Auditor-General Lin Ching-long (林慶隆) yesterday called on the government to increase the transparency surrounding the country’s public debt situation and refrain from bypassing debt regulations by taking out special loans.
Lin made the comments while presenting to the legislature the findings of an audit of the government’s budget enforcement for last year including projects to expand investment in public works and flood prevention projects carried out during that period.
During a question-and-answer session, Lin agreed with a proposal by Chinese Nationalist Party (KMT) Legislator Daniel Hwang (黃義交) that the lack of information disclosed about the country’s debt situation should be addressed.
At the end of last year, the nation’s debt stood at NT$4.735 trillion (US$155.44 billion), close to its ceiling of 40 percent of the average GNP for the preceding three years as stipulated in Public Debt Act (公共債務法).
Citing academic studies, Hwang said the national debt could be as high as NT$1.9 trillion if hidden liabilities and potential debts were included, which would amount to 155 percent of the average GNP.

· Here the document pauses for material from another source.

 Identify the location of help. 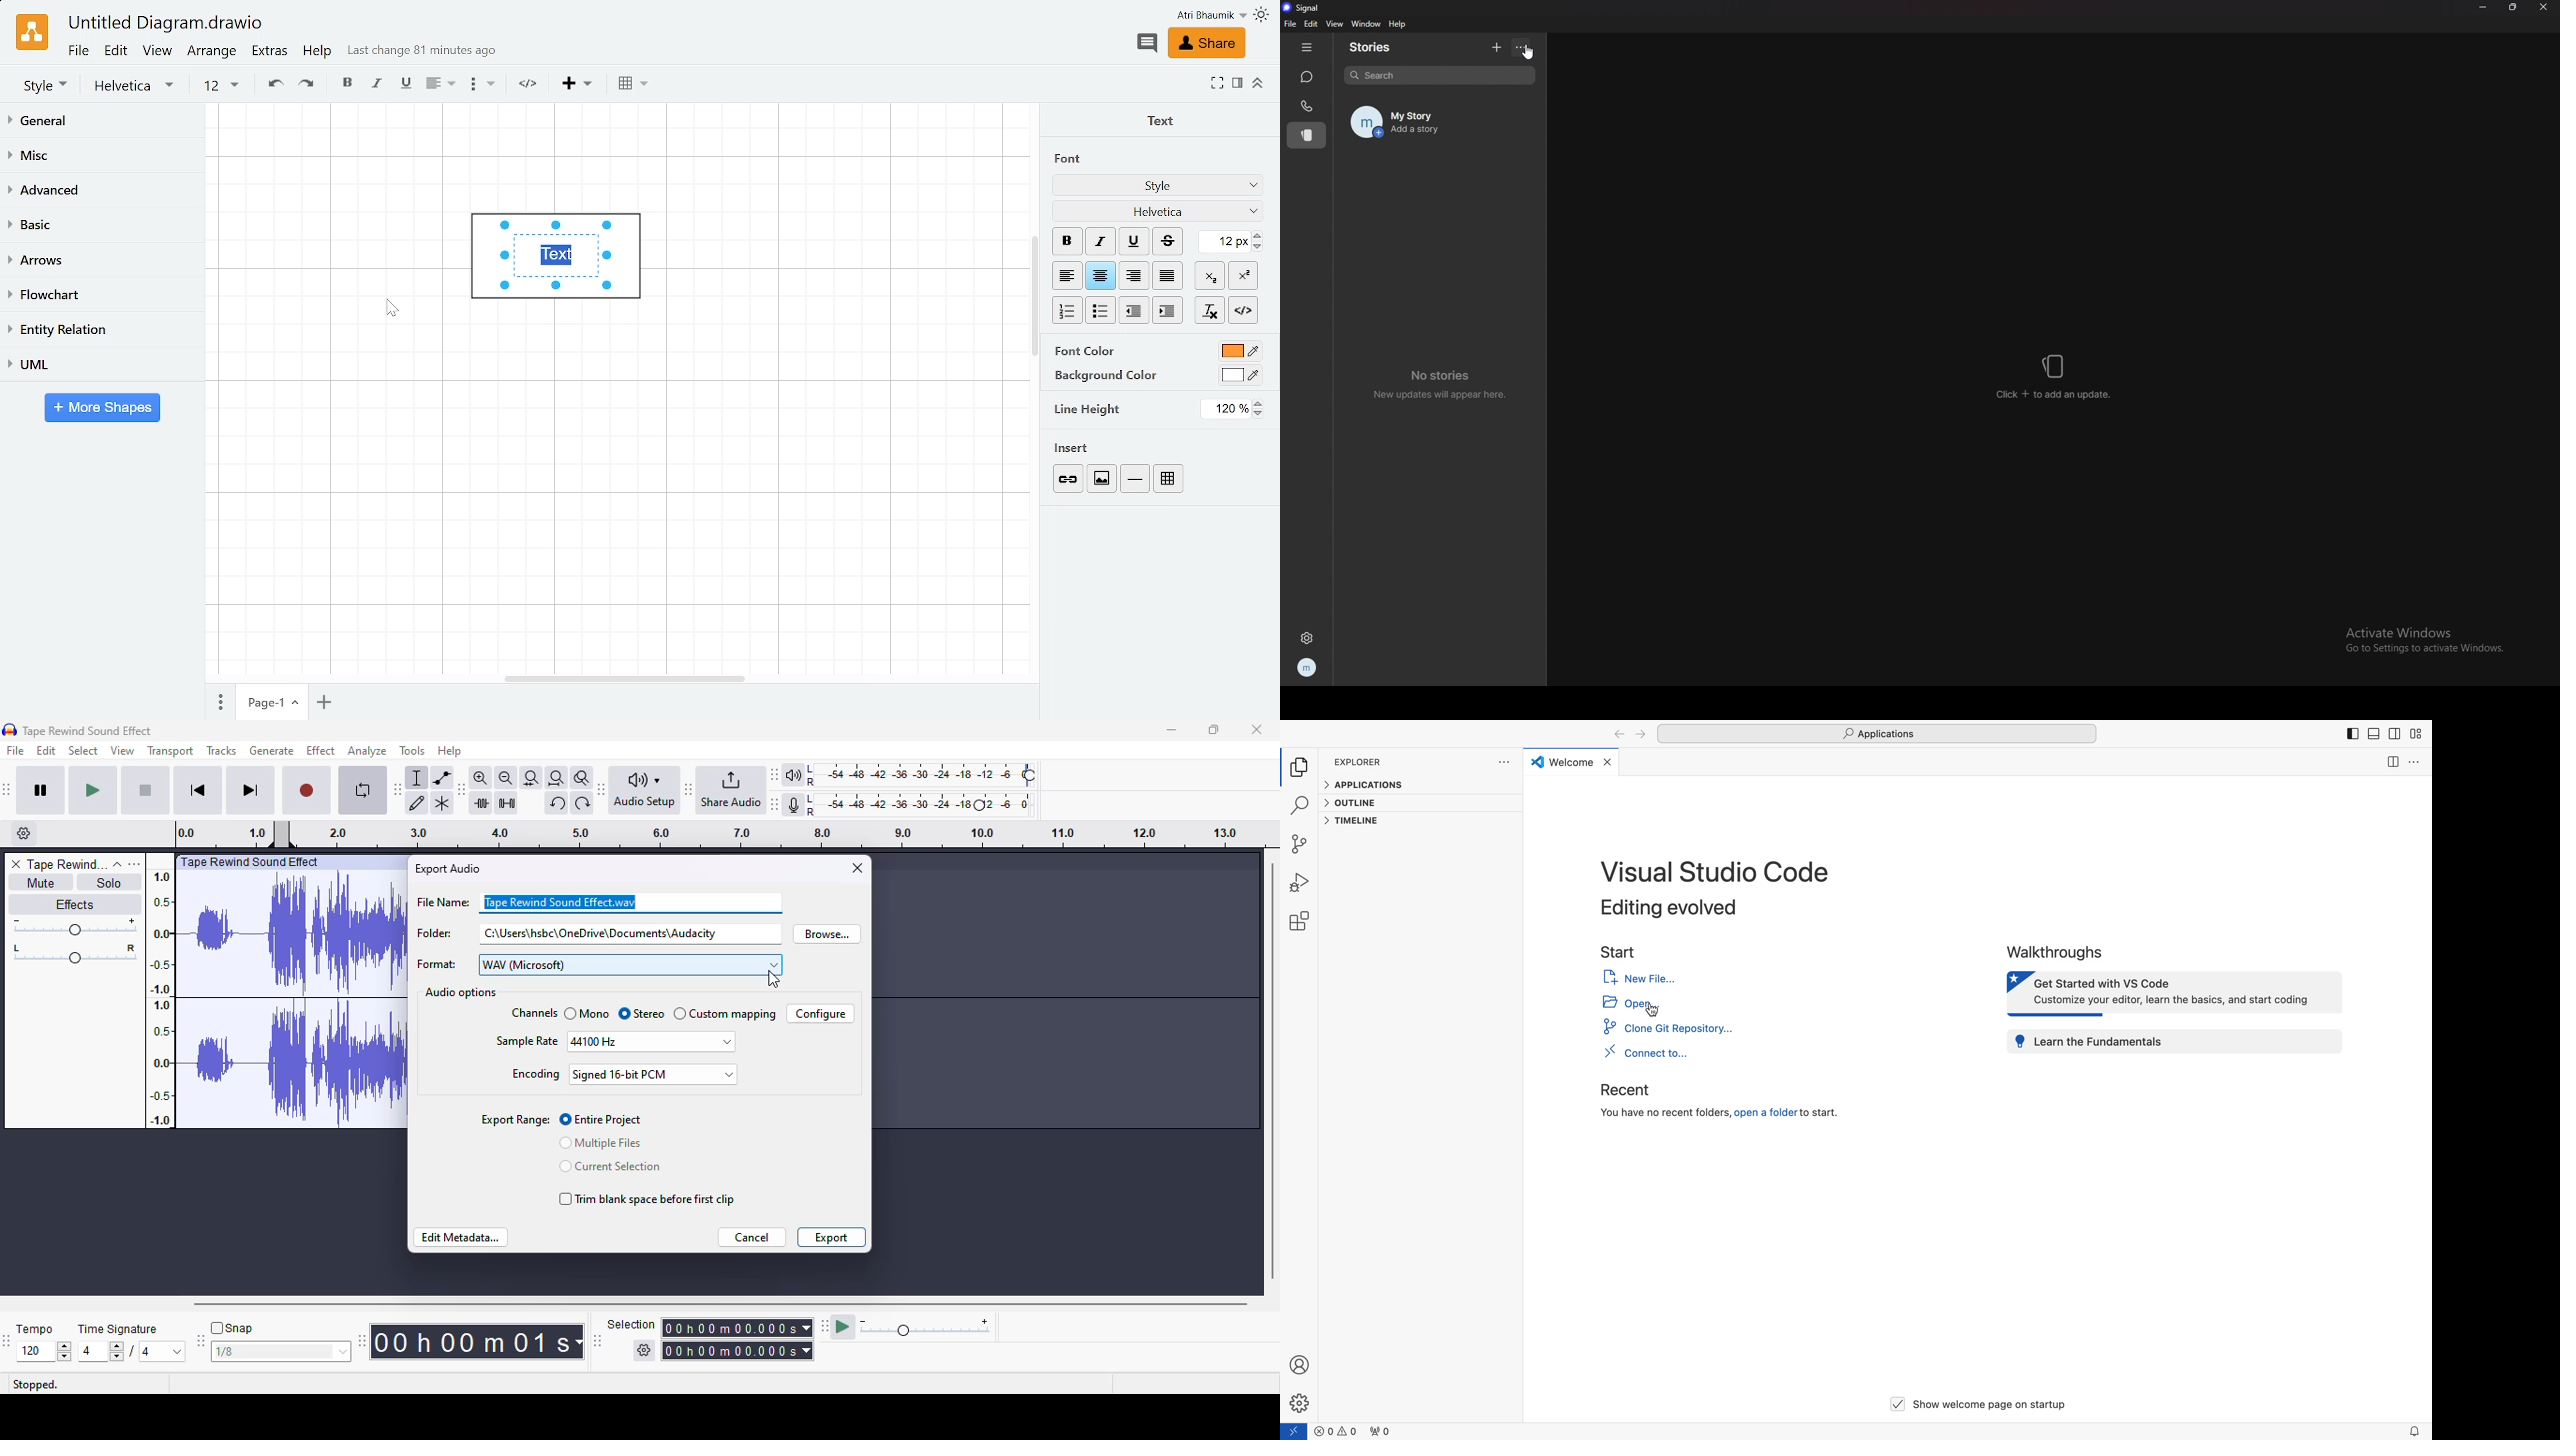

Admitting the problem, Lin said debt regulations used by the government were not in line with international standards and failed to reveal the nation’s true debt position.
However, KMT Legislator Lai Shyh-bao (賴士葆) said Taiwan was “doing fine” in comparison with Japan, the US and some European counties.
Lai said the audit office should pay more attention when it examined government spending from special loans, which are not subject to the 40 percent borrowing limitation, a position that Lin supported.
Lin told KMT Legislator Lo Shu-lei (羅淑蕾) he did not think the goal set by Democratic Progressive Party Chairperson Tsai Ing-wen (蔡英文) to cut the nation’s deficit in half within four years and to balance revenues and expenditures within eight years could be achieved.
Judging from the nation’s current fiscal position, it would already be tough for the government to balance annual expenditures with revenues, Lin said.